Supplied material:
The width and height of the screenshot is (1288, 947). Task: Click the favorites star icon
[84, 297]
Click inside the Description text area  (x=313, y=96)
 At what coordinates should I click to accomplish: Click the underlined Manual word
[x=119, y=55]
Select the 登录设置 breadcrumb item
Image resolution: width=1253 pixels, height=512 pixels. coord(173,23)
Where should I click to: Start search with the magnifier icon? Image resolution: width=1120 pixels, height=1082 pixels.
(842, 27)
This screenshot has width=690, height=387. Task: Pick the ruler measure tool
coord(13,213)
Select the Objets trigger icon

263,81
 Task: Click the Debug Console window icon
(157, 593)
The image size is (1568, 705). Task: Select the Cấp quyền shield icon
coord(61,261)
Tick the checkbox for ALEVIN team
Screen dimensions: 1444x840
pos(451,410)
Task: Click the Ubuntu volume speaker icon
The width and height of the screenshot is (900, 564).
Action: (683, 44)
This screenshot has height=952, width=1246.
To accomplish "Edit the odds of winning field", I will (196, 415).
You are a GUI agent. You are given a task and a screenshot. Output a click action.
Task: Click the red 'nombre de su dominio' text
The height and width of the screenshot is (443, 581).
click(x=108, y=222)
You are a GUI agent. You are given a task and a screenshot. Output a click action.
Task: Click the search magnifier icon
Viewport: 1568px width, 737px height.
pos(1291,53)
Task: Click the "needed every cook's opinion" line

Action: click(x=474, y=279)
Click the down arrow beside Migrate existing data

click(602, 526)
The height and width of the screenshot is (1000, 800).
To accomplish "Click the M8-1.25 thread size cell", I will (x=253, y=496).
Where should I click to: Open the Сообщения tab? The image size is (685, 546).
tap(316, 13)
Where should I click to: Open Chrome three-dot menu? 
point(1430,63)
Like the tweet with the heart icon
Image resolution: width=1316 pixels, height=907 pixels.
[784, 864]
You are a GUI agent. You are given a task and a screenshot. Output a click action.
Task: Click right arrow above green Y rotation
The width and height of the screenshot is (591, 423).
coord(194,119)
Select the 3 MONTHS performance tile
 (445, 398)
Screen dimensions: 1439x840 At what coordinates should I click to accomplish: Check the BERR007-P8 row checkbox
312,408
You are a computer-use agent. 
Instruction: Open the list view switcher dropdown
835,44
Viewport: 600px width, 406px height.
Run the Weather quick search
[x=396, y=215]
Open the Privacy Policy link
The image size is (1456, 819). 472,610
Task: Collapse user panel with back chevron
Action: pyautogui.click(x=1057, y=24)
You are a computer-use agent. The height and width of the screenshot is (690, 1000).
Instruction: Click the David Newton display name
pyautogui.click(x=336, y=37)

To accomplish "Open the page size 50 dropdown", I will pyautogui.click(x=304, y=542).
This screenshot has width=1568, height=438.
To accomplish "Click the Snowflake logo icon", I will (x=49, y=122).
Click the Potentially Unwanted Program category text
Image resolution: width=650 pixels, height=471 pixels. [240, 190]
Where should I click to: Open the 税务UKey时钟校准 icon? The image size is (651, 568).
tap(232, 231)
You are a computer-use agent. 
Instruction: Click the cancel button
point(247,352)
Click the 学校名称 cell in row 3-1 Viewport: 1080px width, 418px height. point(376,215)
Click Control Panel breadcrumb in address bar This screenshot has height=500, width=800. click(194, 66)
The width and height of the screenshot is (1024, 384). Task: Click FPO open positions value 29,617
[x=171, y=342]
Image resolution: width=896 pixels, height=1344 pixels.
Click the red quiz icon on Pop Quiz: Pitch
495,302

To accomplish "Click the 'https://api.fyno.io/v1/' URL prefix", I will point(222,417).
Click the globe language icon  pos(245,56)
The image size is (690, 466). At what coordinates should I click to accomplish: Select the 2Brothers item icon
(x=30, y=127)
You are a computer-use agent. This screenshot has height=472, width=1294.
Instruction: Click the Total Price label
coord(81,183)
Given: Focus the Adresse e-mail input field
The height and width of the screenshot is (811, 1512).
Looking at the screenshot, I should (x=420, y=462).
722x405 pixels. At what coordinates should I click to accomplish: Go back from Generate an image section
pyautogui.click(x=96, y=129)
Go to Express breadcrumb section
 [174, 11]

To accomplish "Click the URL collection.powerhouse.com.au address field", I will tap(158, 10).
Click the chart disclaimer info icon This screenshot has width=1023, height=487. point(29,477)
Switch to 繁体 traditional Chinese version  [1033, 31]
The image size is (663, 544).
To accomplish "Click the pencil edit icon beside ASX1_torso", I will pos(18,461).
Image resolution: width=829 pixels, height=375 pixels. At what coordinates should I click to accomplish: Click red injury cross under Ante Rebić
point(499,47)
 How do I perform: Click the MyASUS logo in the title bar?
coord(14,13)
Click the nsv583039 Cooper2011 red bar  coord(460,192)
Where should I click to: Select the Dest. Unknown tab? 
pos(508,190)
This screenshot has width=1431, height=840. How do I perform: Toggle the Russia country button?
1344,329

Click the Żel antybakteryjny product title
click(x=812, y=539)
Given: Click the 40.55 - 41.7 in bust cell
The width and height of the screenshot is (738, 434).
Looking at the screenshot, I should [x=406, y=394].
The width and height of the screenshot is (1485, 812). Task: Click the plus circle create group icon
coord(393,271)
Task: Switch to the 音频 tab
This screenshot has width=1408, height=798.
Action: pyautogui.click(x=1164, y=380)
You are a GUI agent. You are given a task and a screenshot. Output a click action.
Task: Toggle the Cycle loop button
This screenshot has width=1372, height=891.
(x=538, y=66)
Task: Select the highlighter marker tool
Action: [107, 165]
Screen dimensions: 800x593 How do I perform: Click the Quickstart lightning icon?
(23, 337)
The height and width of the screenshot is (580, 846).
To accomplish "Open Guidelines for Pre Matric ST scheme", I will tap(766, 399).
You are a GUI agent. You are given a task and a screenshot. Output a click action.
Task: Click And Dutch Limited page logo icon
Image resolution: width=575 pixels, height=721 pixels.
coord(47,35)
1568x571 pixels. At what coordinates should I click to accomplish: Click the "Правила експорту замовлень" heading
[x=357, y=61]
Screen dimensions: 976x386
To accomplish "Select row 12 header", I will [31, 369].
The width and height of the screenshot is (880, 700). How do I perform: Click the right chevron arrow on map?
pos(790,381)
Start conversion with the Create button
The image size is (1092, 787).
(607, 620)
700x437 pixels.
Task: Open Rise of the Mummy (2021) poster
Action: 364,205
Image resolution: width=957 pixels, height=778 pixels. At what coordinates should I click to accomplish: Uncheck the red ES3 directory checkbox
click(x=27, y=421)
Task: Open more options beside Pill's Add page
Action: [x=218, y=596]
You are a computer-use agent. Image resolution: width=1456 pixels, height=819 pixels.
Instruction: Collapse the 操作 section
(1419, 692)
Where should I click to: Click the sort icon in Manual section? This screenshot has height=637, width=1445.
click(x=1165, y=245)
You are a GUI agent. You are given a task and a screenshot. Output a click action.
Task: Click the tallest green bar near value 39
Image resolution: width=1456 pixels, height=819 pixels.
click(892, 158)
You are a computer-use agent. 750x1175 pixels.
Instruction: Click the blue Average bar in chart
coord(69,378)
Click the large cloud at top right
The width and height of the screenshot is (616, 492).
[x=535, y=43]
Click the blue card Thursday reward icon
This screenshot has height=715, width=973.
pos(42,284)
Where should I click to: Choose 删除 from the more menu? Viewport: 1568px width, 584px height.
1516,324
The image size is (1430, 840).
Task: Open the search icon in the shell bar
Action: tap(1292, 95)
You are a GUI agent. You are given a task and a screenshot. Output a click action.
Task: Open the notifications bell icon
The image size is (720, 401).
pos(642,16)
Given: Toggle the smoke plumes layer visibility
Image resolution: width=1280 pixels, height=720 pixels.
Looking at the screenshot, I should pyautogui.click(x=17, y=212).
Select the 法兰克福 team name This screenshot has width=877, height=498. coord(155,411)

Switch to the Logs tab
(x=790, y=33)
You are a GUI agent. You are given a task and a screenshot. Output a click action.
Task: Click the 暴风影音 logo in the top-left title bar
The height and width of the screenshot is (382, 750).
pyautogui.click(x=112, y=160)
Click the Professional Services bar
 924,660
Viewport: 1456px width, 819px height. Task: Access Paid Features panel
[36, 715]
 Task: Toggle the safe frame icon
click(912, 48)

Prompt: Write out the lines verbatim, from the line containing "Given: Focus the Adresse e-mail input field" through the line containing "Action: [107, 165]", both included.

Response below:
Given: Focus the Adresse e-mail input field
The height and width of the screenshot is (811, 1512).
Looking at the screenshot, I should (x=420, y=462).
722x405 pixels. At what coordinates should I click to accomplish: Go back from Generate an image section
pyautogui.click(x=96, y=129)
Go to Express breadcrumb section
 [174, 11]

To accomplish "Click the URL collection.powerhouse.com.au address field", I will tap(158, 10).
Click the chart disclaimer info icon This screenshot has width=1023, height=487. point(29,477)
Switch to 繁体 traditional Chinese version  [1033, 31]
The image size is (663, 544).
To accomplish "Click the pencil edit icon beside ASX1_torso", I will pos(18,461).
Image resolution: width=829 pixels, height=375 pixels. At what coordinates should I click to accomplish: Click red injury cross under Ante Rebić
point(499,47)
 How do I perform: Click the MyASUS logo in the title bar?
coord(14,13)
Click the nsv583039 Cooper2011 red bar  coord(460,192)
Where should I click to: Select the Dest. Unknown tab? 
pos(508,190)
This screenshot has width=1431, height=840. How do I perform: Toggle the Russia country button?
1344,329

Click the Żel antybakteryjny product title
click(x=812, y=539)
Given: Click the 40.55 - 41.7 in bust cell
The width and height of the screenshot is (738, 434).
Looking at the screenshot, I should [x=406, y=394].
The width and height of the screenshot is (1485, 812). Task: Click the plus circle create group icon
coord(393,271)
Task: Switch to the 音频 tab
This screenshot has width=1408, height=798.
Action: pyautogui.click(x=1164, y=380)
You are a GUI agent. You are given a task and a screenshot. Output a click action.
Task: Toggle the Cycle loop button
This screenshot has width=1372, height=891.
(x=538, y=66)
Task: Select the highlighter marker tool
Action: [107, 165]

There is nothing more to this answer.